スケール則に基づくBi-2223線材の臨界電流特性の推定と誤差評価

Estimation and error analysis of critical current properties in Bi-2223 tapes based on scaling law.


九州大学大学院システム情報科学研究院A,九州電力(株)総合研究所B

@木須 隆暢A, 今村 賢司A, 西村 昭一A, 井上 昌睦A, 竹尾 正勝A, 岡元 洋A,B


  高温超伝導体では、コイル巻線の熱的安定性や交流損失評価において、電界―電流密度(E-J)特性を考慮した解析が必要であることが明らかと成りつつある。
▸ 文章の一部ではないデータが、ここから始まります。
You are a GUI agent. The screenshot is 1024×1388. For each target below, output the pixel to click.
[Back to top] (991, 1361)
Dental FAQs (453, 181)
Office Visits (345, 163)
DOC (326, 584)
すなわち、低抵抗導体としての高温超伝導線材の取り扱いが不可欠である。しかしながら、高温超伝導線材のE-J特性は、非線形であるばかりか、温度、磁界、角度によって複雑に変化し、実測によってその特性をすべて得ることは容易ではない。高温超伝導線材を工業材料として実用化するためには、簡便な方法によって、複雑に変化するE-J特性を高精度に記述することが求められる。 我々はこれまで、ピンニング強度の統計分布と、ピンニングのスケール則を用いることによって、限られた測定結果から任意の電界、温度、磁界、磁界印加角度における高温超伝導体の臨界電流特性を予測できることを示してきた(パーコレーションモデル)。 本研究ではBi-2223銀シース線材を用いて、4Tまでの比較的低い磁界領域において得られたE-J特性の測定値を基に、パーコレーションモデルを用いて解析し、その結果より任意の温度、磁界領域におけるE-J特性を推定すると共に、17Tまでの範囲での実測結果との比較を行った。その結果、推定値と実測値との誤差は実用上重要となる比較的高い臨界電流密度を維持できる温度、磁界範囲でほぼ10%程度、臨界電流値が急激に減少する磁束グラスー液体転移曲線近傍領域を含む広い領域においてさえ、20〜25%程度に抑えられることが明らかとなった。